▶ Records provided

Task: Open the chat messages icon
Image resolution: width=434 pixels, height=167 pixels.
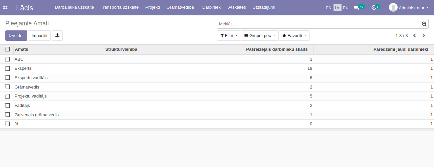Action: tap(356, 8)
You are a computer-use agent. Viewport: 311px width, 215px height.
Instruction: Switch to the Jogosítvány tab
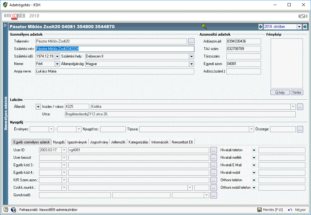(99, 142)
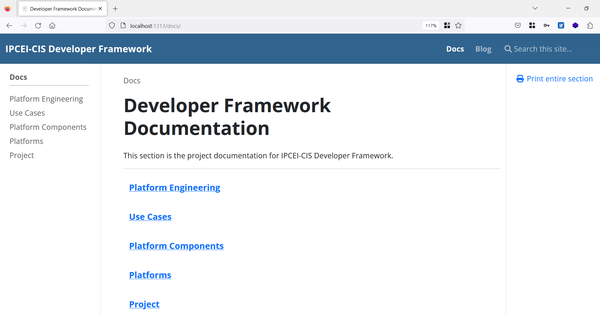Click the IPCEI-CIS Developer Framework site title
600x316 pixels.
(x=79, y=49)
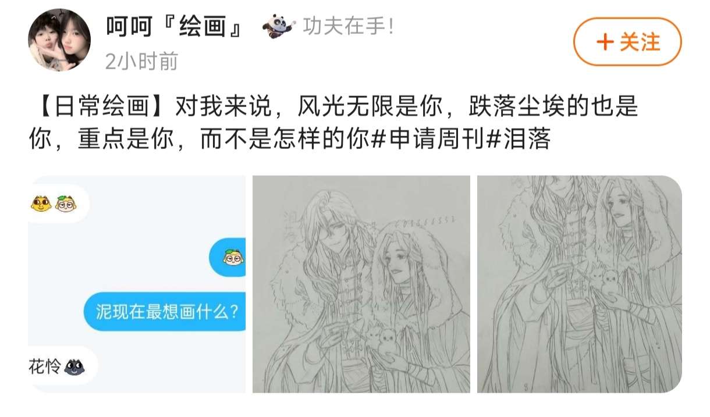This screenshot has width=710, height=417.
Task: Follow user with the 关注 button
Action: [x=627, y=42]
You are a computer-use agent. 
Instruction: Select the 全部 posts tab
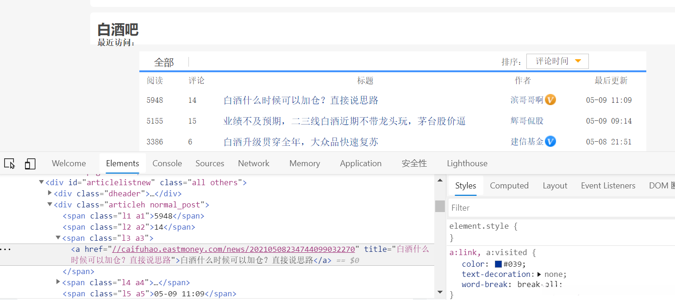(164, 62)
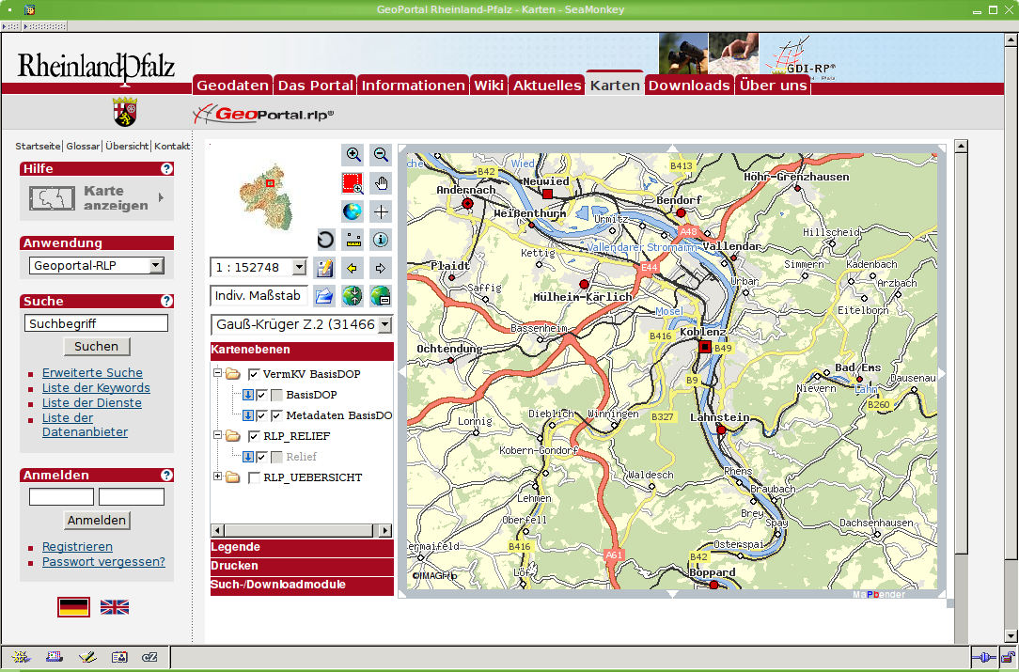Open the Geodaten tab

(232, 86)
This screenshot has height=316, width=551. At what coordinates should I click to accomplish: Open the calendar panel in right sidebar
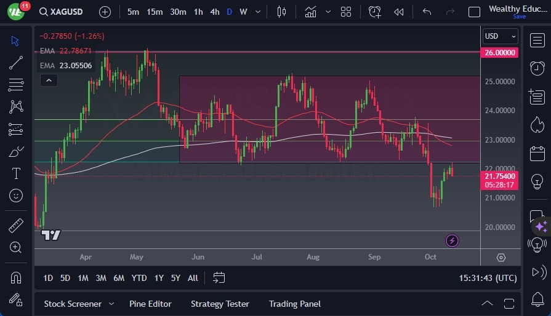click(x=537, y=152)
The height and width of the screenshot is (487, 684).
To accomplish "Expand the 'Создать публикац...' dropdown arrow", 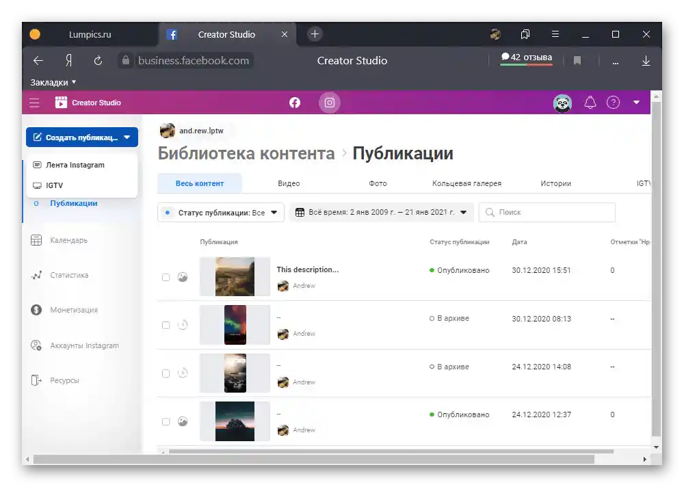I will [127, 137].
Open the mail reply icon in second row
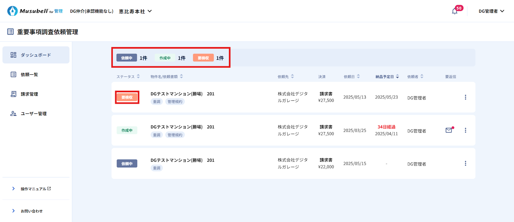Viewport: 514px width, 222px height. click(449, 130)
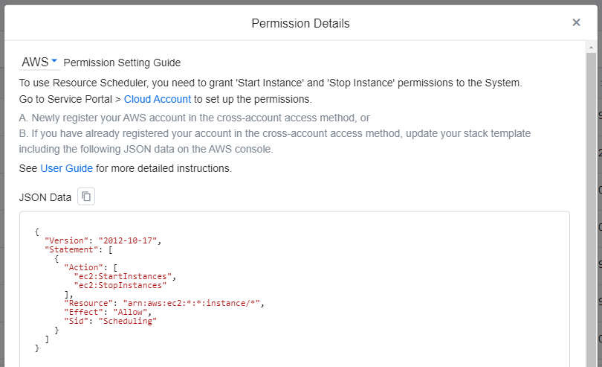Copy the JSON Data to clipboard
The image size is (602, 367).
(x=86, y=197)
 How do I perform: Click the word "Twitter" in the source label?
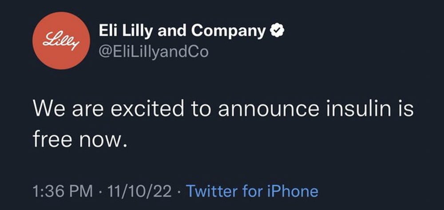213,191
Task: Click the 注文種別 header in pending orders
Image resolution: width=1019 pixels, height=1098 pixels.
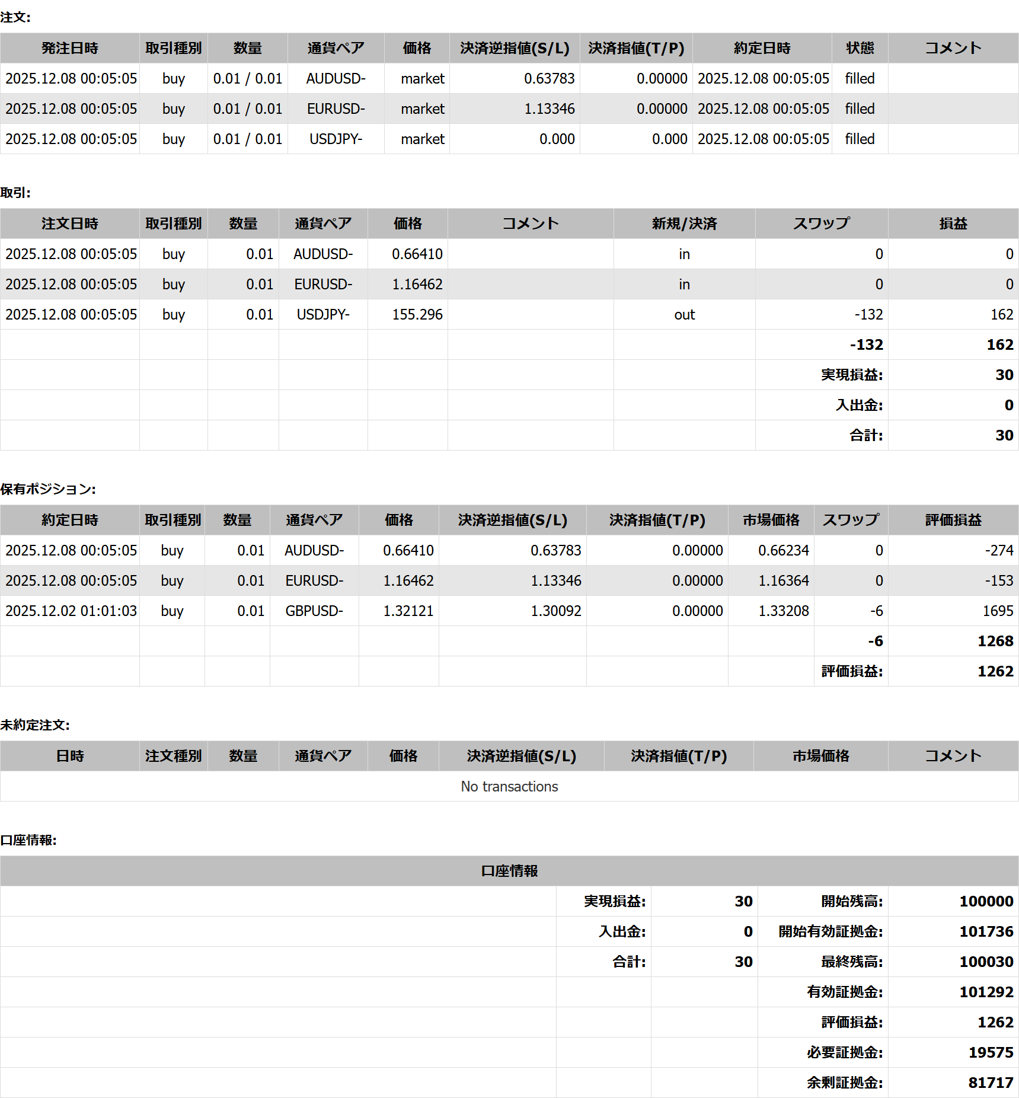Action: click(x=173, y=756)
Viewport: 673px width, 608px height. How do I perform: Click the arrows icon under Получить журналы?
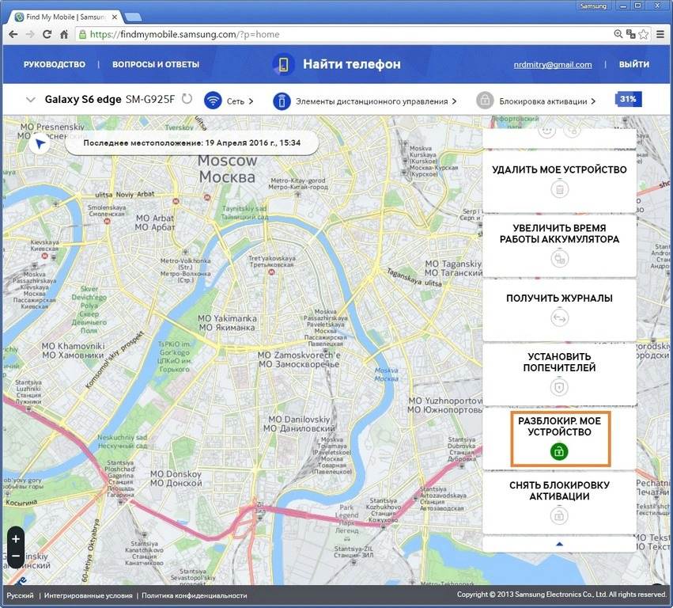(559, 317)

▶ Task description
Up to and including the line containing "You are a computer-use agent. Viewport: 311px", repeat every line from the start of the data, but none of the pictures.

▶ Result of the task
Task: Open the chat messages icon
Image resolution: width=434 pixels, height=167 pixels.
Action: tap(356, 8)
You are a computer-use agent. Viewport: 311px width, 215px height.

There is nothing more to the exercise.